Collagen fibrils were modelled as consisting of strain-rate dependent viscoelastic material based on the experimental results from the current study and results in the literature6,26. This assumes that the average elastic modulus between the overlap and gap regions (assuming that the overlap region is 20% stiffer than the gap region27,) of collagen fibrils follows a bilinear3 relationship (Equation 3):

$${E}_{avg}={A}_{1}(\dot{\varepsilon })+{C}_{1}\,{if}\,(\dot{\varepsilon } < {\dot{\varepsilon }}_{0});{E}_{avg}={A}_{2}(\dot{\varepsilon }-{\dot{\varepsilon }}_{0})+{C}_{2}\,{if}\,(\dot{\varepsilon } > {\dot{\varepsilon }}_{0});{C}_{2}={A}_{1}({\dot{\varepsilon }}_{0})+{C}_{1}$$

where A i , C i (i = 1, 2) and \(\dot{\varepsilon }\) are material parameters based on best fit to the experimental results (R2 = 0.7786), and E avg and \(\dot{\varepsilon }\) are the mean elastic modulus of collagen fibrils and strain rate, respectively (Table 1).

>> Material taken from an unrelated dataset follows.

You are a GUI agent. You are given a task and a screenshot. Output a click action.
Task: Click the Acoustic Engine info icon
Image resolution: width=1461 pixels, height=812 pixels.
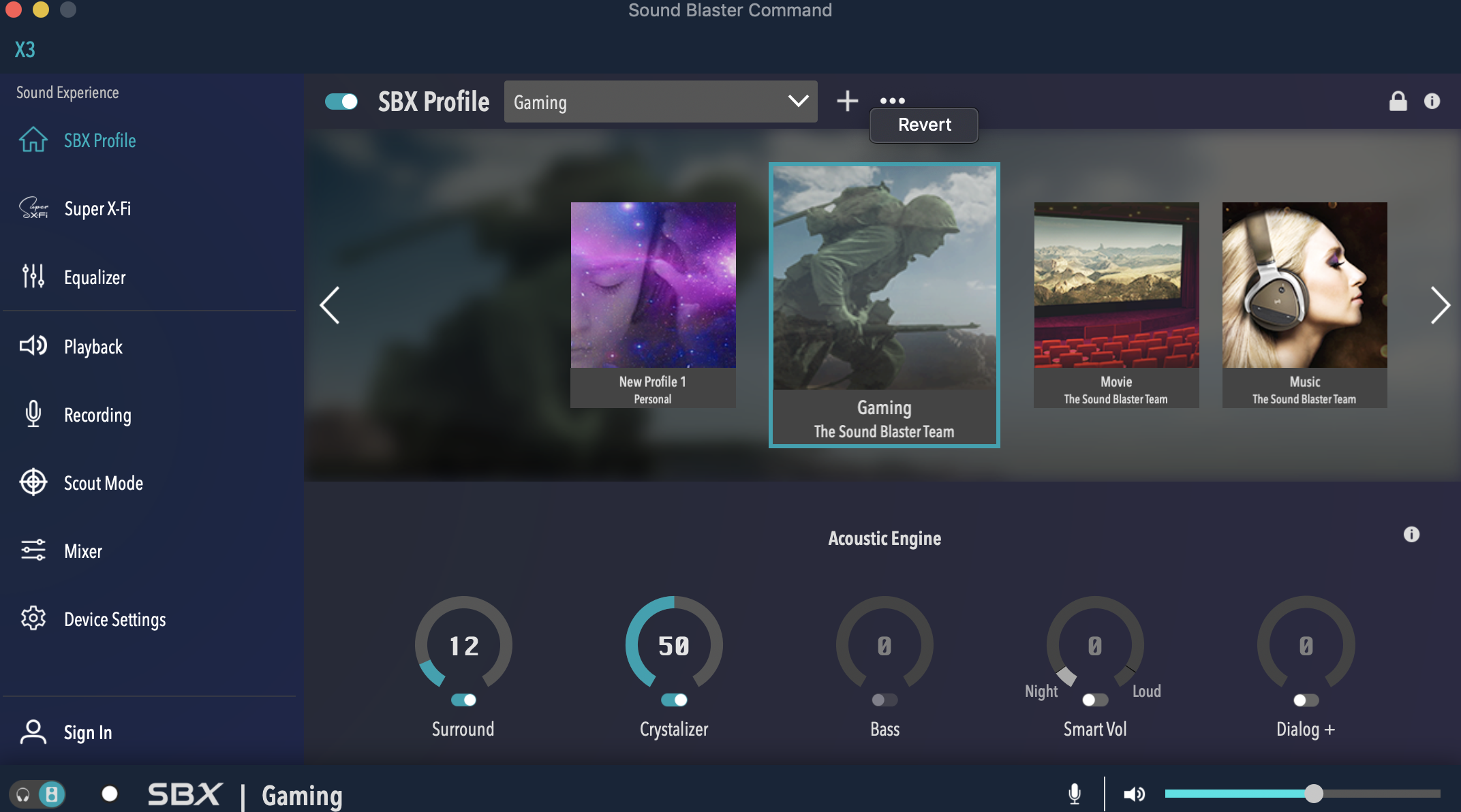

The exact mechanism of GAGs transferring load is debated28 and so we modelled the interfibrillar deformation mechanism as discrete cross-links, representing not only GaGs, but also transverse/interweaving fibrils and fine elastin fibres, which are thought to provide transverse and shear load support29, as bilinear spring elements14,15 with: (i) low initial stiffness k cl ≈ 0 between 0% to 800% nominal strain, and (ii) high stiffness k cl  = 5.3 × 10−11 nN/nm when nominal strain is above 800%, following previous studies14,15. The collagen fibril network was stretched uniaxially at the strain rates used in the physical experiments (0.001 s−1, 0.005 s−1, 0.01 s−1 and 0.05 s−1) up to 6% of tensile strain. A user subroutine (USDFLD) was employed to define the strain rate dependent elastic moduli of the overlap and gap regions of collagen fibrils.

Table 1 Strain rate dependent material parameters of mean elastic modulus of collagen fibrils fitted using obtained experimental data.

The debonding effect of the cross-links was modelled by assigning a close to zero stiffness to the cross-links which were modelled as nonlinear spring elements. The number of active cross-links was varied from 50 (1/30 active cross-links) to 1492 (full cross-links) between two individual fibrils and the results were optimized against the experiment by minimizing the sum of squares of the relative errors for both tissue stress and average fibril strain.

Statistical analysis

All statistical analyses were performed using SPSS (Version 22.0, IBM Corp., Armonk, NY). Measurements are reported as mean ± s.d. Differences between the four strain rates were tested using one way ANOVA and, where significance was seen, Tukey’s HSD post-hoc test was used to identify where the differences lay. The significance threshold was chosen as p = 0.05. In figures error bars are standard deviations.